What is our Board leadership structure?
We currently separate the positions of Chief Executive Officer and Chairman of the Board. Since May 2010,
Adrian D.P. Bellamy, one of our independent directors who previously served as our Lead Independent Director,
has served as our Chairman of the Board.
Separating the positions of Chief Executive Officer and Chairman of the Board maximizes the Board’s
independence and aligns our leadership structure with current trends in corporate governance best practices. Our
Chief Executive Officer is responsible for day-to-day leadership and for setting the strategic direction of the
company, while the Chairman of the Board provides independent oversight and advice to our management team,
and presides over Board meetings.
Do we have a Lead Independent Director?
No. Our Corporate Governance Guidelines provide that in the event that the Chairman of the Board is not an
independent director, the Board shall elect a Lead Independent Director. On May 26, 2010 the Board appointed
Adrian D.P. Bellamy, an independent director, as Chairman of the Board.
What is the Board’s role in overseeing the risk management of the company?
The Board actively manages the company’s risk oversight process and receives regular reports from management
on areas of material risk to the company, including operational, financial, legal and regulatory risks. Our Board
committees assist the Board in fulfilling its oversight responsibilities in certain areas of risk. The Audit and
Finance Committee assists the Board with its oversight of the company’s major financial risk exposures.

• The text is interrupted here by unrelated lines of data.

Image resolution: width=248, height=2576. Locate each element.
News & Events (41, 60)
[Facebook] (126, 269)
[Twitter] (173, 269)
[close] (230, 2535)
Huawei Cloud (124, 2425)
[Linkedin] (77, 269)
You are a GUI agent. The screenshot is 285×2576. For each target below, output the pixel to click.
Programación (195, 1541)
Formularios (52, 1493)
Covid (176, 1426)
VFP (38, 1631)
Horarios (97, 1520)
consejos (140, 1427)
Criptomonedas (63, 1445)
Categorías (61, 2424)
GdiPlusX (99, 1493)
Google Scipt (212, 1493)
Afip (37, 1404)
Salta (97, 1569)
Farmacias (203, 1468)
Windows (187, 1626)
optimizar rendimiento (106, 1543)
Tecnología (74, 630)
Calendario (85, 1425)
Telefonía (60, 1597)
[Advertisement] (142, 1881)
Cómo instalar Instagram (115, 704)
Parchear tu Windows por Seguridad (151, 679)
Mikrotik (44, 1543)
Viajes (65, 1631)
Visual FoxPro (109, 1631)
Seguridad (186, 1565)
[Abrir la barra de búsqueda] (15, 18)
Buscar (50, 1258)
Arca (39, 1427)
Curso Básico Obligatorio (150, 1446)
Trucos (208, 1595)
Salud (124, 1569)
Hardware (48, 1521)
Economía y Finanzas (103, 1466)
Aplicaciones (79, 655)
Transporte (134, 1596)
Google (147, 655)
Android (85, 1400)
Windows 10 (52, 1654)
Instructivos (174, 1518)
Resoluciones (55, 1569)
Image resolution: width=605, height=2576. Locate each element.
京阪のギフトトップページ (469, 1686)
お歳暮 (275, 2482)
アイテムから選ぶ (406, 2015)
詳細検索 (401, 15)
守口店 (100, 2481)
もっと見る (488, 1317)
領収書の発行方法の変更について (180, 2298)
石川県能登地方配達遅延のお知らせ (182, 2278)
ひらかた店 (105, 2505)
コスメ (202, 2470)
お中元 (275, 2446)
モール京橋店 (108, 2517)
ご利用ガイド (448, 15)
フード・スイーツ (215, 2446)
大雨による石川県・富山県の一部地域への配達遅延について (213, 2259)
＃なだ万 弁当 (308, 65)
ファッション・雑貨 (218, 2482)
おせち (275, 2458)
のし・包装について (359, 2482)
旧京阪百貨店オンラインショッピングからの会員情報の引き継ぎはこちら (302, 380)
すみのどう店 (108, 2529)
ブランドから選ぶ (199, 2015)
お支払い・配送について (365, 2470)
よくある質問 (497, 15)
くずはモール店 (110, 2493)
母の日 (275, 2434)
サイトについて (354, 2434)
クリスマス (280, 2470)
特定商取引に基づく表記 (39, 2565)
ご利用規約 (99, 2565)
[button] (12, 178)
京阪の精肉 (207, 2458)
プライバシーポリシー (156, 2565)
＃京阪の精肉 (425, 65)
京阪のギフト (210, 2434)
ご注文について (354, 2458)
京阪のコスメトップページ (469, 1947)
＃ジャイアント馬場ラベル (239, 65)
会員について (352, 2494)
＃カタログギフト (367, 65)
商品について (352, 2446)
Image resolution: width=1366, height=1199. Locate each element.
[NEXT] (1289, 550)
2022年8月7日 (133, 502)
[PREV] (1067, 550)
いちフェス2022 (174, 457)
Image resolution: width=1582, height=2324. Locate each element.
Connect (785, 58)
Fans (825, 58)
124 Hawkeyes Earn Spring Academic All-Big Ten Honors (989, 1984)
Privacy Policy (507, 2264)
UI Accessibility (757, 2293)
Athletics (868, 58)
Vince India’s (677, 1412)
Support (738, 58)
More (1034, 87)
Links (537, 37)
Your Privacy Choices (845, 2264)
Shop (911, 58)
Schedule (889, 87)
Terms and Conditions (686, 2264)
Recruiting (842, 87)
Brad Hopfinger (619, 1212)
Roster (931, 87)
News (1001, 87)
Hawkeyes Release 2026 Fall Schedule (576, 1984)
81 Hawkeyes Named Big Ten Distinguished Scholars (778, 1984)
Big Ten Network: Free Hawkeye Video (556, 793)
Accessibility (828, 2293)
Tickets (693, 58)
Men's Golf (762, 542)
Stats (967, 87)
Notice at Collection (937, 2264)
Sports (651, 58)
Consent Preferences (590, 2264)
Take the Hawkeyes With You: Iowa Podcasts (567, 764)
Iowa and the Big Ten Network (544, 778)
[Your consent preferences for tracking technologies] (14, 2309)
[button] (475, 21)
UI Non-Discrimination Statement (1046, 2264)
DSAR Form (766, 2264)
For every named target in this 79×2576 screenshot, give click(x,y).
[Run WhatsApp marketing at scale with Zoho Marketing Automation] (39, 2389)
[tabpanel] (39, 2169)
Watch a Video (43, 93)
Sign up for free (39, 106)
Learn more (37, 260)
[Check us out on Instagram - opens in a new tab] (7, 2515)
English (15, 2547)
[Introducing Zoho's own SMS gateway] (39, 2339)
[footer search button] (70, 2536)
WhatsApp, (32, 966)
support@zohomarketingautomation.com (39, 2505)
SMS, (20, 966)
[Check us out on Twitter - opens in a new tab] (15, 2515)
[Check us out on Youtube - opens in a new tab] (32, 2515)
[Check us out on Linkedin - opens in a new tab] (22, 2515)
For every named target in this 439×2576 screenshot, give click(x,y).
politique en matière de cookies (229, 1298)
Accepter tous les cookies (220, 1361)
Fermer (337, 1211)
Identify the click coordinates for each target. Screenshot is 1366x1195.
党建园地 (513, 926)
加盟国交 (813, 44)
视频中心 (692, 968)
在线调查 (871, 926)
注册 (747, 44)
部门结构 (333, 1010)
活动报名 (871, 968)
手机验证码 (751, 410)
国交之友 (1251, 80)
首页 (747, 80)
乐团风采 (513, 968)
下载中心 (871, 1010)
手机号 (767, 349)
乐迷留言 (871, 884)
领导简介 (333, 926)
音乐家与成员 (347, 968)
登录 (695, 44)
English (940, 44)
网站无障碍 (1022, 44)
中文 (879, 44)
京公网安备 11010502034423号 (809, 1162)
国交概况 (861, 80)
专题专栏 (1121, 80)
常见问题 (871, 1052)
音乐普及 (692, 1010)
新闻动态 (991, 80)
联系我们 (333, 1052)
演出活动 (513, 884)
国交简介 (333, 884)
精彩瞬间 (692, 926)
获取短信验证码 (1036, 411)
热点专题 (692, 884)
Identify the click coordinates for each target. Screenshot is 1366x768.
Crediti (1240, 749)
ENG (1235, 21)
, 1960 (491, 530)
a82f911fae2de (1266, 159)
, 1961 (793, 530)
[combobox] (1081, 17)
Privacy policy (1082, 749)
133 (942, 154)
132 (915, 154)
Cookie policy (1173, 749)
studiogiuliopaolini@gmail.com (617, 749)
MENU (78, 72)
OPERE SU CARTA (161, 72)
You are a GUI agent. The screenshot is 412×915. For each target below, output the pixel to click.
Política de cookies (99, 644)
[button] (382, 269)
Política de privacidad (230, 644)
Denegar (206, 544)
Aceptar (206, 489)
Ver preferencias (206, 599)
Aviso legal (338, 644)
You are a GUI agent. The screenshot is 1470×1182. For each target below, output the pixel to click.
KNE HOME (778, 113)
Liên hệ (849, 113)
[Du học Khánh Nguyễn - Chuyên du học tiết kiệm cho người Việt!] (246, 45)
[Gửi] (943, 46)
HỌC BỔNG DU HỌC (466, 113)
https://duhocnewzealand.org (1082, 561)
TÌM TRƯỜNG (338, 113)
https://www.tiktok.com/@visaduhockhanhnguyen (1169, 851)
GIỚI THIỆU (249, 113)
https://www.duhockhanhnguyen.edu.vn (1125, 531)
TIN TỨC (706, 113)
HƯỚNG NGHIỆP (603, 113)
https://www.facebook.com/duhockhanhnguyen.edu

Additionally, in accordance with NYSE requirements, the Audit and Finance Committee reviews with
management the company’s major financial risk exposures and the steps management has taken to monitor and
control such exposures, including the company’s risk assessment and risk management policies. The
Compensation Committee assists the Board with its oversight of risks arising from our compensation policies and
programs and assesses on an annual basis potential material risk to the company from its compensation policies
and programs, including incentive and commission plans at all levels. The Nominations and Corporate
Governance Committee assists the Board with its oversight of risks associated with Board organization, Board
independence, succession planning, and corporate governance. While each committee is responsible for
evaluating certain risks and overseeing the management of such risks, the entire Board is regularly informed
through committee reports about such risks.